Direktorat jenderal perkebunan memproyeksikan pertumbuhan produksi minyak sawit Indonesia sebesar 15,6 % per tahun selama Pelita IV dan 11,2 % per tahun selama Pelita V. laporan lainnya menyebutkan selama tahun 1986 – 1992 produksi minyak sawit dunia akan naik sebesar 8,2 % per tahun dan peningkatan produksi Indonesia sebesar 12,5 % per tahun. Dengan diketahuinya informasi ini dapat diharapkan penawaran ekspor minyak sawit dari Indonesia akan tumbuh dengan kecepatan yang cukup tinggi.
Prospek Jangka Panjang Perdagangan Minyak Sawit Indonesia.
Dalam jangka panjang dapat diharapkan baik sisi penawaran ataupun sisi permintaan akan berpengaruh dan melakukan penyesuaian terhadap keadaan pasar minyak nabati.
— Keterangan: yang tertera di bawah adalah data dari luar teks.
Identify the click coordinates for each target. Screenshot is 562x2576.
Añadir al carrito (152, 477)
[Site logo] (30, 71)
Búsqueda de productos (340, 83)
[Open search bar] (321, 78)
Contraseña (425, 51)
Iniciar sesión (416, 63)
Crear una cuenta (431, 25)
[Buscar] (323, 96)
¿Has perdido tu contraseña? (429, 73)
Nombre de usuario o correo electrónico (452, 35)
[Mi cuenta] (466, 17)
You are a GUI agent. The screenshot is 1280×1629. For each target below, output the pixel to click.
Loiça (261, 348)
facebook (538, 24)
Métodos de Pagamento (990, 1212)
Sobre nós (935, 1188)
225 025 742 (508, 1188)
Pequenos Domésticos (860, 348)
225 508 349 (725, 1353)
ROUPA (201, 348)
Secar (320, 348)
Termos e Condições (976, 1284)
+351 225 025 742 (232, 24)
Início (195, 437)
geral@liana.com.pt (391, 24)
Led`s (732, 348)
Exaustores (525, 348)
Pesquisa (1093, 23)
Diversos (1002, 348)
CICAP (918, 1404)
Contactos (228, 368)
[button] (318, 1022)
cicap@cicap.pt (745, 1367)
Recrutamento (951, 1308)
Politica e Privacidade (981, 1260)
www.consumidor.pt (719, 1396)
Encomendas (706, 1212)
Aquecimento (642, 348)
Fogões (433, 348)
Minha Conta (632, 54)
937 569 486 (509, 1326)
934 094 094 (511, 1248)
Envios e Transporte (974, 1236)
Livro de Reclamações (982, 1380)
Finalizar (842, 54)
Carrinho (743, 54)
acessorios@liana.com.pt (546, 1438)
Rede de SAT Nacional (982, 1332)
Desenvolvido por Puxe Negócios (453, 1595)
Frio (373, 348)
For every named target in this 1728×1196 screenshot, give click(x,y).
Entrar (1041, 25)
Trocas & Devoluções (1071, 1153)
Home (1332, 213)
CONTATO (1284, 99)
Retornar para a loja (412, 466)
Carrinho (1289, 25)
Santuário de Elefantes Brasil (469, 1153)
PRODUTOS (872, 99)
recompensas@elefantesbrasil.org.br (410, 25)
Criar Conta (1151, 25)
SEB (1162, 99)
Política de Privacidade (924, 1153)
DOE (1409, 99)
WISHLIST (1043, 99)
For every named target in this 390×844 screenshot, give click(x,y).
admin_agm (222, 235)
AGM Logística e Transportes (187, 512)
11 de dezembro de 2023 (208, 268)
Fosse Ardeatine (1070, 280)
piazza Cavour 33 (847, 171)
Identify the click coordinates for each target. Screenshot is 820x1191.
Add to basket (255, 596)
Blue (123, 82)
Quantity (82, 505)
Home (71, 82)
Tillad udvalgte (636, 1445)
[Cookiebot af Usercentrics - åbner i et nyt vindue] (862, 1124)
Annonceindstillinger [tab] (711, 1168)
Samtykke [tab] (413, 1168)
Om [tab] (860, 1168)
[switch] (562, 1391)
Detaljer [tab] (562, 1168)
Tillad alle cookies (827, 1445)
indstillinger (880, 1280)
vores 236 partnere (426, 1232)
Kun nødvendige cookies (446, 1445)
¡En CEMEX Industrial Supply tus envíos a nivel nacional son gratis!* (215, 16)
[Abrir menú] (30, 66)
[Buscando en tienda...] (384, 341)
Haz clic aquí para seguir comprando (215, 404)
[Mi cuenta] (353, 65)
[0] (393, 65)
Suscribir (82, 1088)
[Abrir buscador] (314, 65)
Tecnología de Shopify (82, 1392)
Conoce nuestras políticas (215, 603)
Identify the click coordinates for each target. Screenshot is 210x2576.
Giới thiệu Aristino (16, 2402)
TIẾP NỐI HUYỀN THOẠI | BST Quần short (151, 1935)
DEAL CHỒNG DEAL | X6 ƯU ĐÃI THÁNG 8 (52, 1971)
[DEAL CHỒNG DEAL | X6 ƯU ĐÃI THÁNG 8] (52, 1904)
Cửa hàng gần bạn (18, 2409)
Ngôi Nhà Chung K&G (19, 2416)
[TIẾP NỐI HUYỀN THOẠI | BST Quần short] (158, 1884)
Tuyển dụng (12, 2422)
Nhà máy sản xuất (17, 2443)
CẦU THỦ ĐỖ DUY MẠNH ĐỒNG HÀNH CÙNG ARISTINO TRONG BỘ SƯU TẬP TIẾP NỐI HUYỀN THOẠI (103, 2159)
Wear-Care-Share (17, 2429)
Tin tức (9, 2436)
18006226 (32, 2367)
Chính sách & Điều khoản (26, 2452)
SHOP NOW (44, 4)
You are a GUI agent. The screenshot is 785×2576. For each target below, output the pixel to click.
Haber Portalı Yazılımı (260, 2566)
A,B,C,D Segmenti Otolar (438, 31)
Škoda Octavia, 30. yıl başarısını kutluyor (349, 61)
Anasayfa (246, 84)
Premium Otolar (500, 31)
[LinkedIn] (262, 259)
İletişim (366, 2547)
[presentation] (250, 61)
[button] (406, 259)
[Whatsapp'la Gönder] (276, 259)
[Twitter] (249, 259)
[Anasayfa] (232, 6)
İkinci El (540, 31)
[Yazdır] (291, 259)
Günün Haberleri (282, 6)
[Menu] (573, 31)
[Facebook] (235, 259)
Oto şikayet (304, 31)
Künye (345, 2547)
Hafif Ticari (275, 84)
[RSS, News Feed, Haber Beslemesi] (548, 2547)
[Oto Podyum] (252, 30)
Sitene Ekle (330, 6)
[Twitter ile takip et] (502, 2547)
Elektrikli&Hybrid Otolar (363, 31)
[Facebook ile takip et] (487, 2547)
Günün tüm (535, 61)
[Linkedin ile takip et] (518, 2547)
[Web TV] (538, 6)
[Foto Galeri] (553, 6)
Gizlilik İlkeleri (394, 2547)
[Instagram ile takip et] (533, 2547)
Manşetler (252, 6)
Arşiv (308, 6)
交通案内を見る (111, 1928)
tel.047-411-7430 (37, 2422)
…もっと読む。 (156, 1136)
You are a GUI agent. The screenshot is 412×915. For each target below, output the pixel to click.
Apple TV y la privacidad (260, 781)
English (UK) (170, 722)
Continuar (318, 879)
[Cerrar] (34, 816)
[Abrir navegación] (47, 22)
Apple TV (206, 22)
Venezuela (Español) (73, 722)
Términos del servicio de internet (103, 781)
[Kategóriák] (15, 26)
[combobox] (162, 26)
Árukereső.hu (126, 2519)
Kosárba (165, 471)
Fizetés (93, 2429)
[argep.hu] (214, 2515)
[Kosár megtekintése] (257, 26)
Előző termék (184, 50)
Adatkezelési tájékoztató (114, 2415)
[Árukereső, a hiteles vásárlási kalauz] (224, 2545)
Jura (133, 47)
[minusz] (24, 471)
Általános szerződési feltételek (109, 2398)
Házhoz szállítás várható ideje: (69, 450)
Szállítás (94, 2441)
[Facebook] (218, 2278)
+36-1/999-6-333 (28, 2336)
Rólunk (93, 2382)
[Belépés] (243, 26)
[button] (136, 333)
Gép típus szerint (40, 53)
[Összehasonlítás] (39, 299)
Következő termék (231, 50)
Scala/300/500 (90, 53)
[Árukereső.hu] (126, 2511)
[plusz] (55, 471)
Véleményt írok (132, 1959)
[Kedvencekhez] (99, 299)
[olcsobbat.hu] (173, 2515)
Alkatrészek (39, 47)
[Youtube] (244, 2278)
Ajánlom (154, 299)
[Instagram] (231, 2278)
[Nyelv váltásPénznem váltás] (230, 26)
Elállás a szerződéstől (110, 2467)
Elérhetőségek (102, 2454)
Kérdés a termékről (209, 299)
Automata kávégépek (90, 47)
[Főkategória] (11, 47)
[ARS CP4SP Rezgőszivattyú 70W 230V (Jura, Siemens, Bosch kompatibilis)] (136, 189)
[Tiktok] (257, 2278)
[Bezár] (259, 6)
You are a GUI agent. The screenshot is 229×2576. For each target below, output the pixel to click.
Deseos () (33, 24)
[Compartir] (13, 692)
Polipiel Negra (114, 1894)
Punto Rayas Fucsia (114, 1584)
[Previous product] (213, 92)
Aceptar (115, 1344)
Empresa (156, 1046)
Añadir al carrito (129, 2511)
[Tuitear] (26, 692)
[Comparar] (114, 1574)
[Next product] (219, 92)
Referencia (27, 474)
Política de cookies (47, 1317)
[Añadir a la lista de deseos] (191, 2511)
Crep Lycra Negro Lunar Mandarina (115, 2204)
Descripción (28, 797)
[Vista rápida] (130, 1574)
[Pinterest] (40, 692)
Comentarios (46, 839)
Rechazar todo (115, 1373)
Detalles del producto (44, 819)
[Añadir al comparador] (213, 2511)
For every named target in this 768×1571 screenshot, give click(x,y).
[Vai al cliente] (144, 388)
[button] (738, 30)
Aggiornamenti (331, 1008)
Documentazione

Karena itu kedua kekuatan pasar ini akan di kaji lebih lanjut.
Sisi Penawaran
Dalam tahun 1980-an harga absolute dan riil komoditas pertanian menurun terus. Indeks harga komoditas pertanian pada tahun 1980 sebesar 105 turun menjadi 71 pada tahun 1986. Indeks harga minyak nabati dan hewani juga demikian, dari 96 tahun 1980 menjadi 50 pada tahun 1986. Menghadapi kenyataan jatuhnya harga yang tajam tersebut, penyesesuaian dari sisi penawaran di ramalkan akan terjadi berupa pertumbuhan produksi komoditas tersebut yang relative lambat, sehingga harga bias meningkat kembali. Sejalan dengan konsep self correcting mechanism ini, Bank Dunia meramalkan adanya kenaikan harga riil komoditas pertanian pada akhir 1980-an sampai awal 1990.
Sisi Permintaan
Dari sisi permintaan, keadaan sebaliknya dari penawaran diramalkan akan terjadi. Pertumbuhan permintaan impor minyak nabati dunia akan meningkta dengan lamban. Produksi biji-bijian berminyak di Uni Soviet dilaporkan akan meningkat dan Pakistan sedang berusaha berswasembada dalam biji-bijian berminyak. Dengan adanya peningkatan produksi biji-bijian dan minyak nabati lainnya, permintaan impor dari China untuk komoditas ini akan tumbuh dengan lamban. Sementara itu, masuknya spanyol ke MEE menjadikan kawasan tersebut mempunyai kapasitas produksi minyak zaitun dan minyak kedelai yang besar sehingga akan berpengaruh terhadap impor minyak nabati lainnya. Bukti-bukti ini menunjukkan bahwa dari sisi permintaan, pertumbuhan permintaan untuk ekspor minyak sawit akan bergerak dengan lamban.